Records shown
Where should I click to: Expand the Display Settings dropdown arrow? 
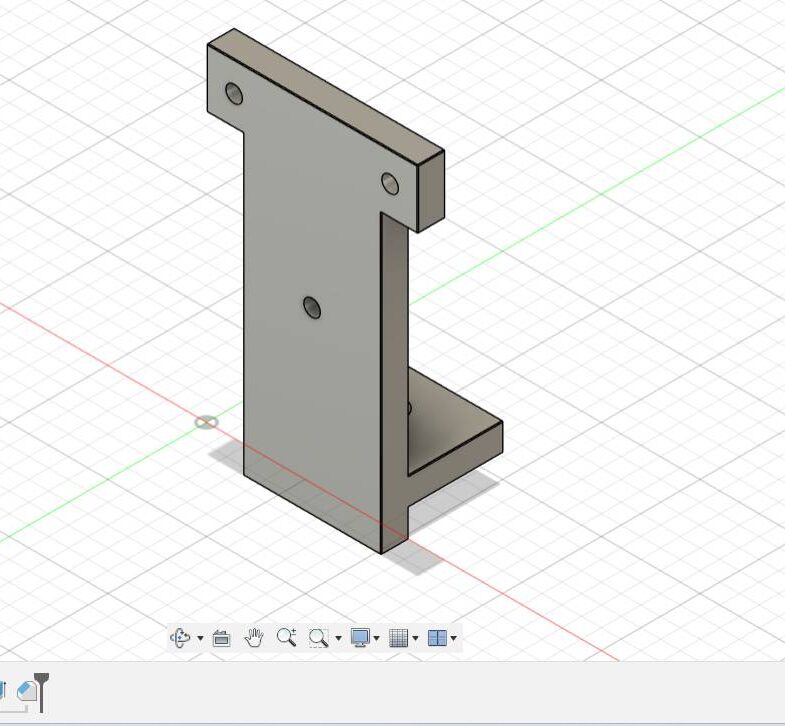point(376,639)
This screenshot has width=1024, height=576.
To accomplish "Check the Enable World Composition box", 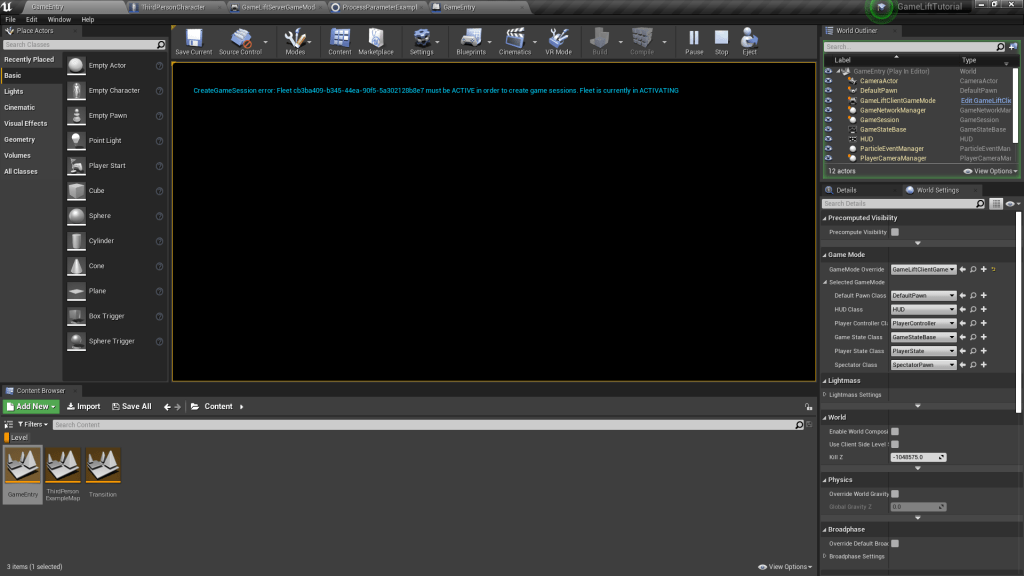I will [x=895, y=431].
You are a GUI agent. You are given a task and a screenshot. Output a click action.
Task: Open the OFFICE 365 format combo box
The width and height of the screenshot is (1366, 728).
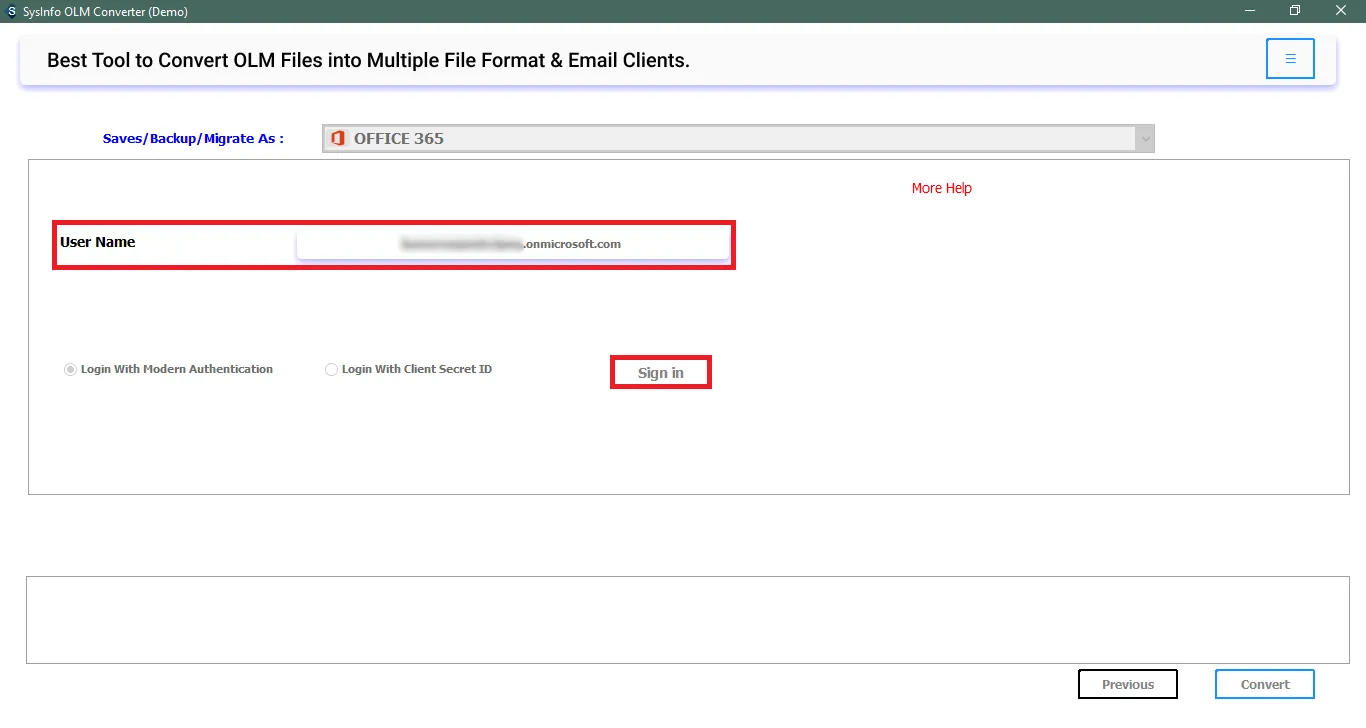tap(730, 139)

Exercise directions
Print nothing except the lines from the one with "The width and" through the last line of the listing, exactly as written and with pictures removed.

Task solution
The width and height of the screenshot is (1366, 728).
tap(730, 139)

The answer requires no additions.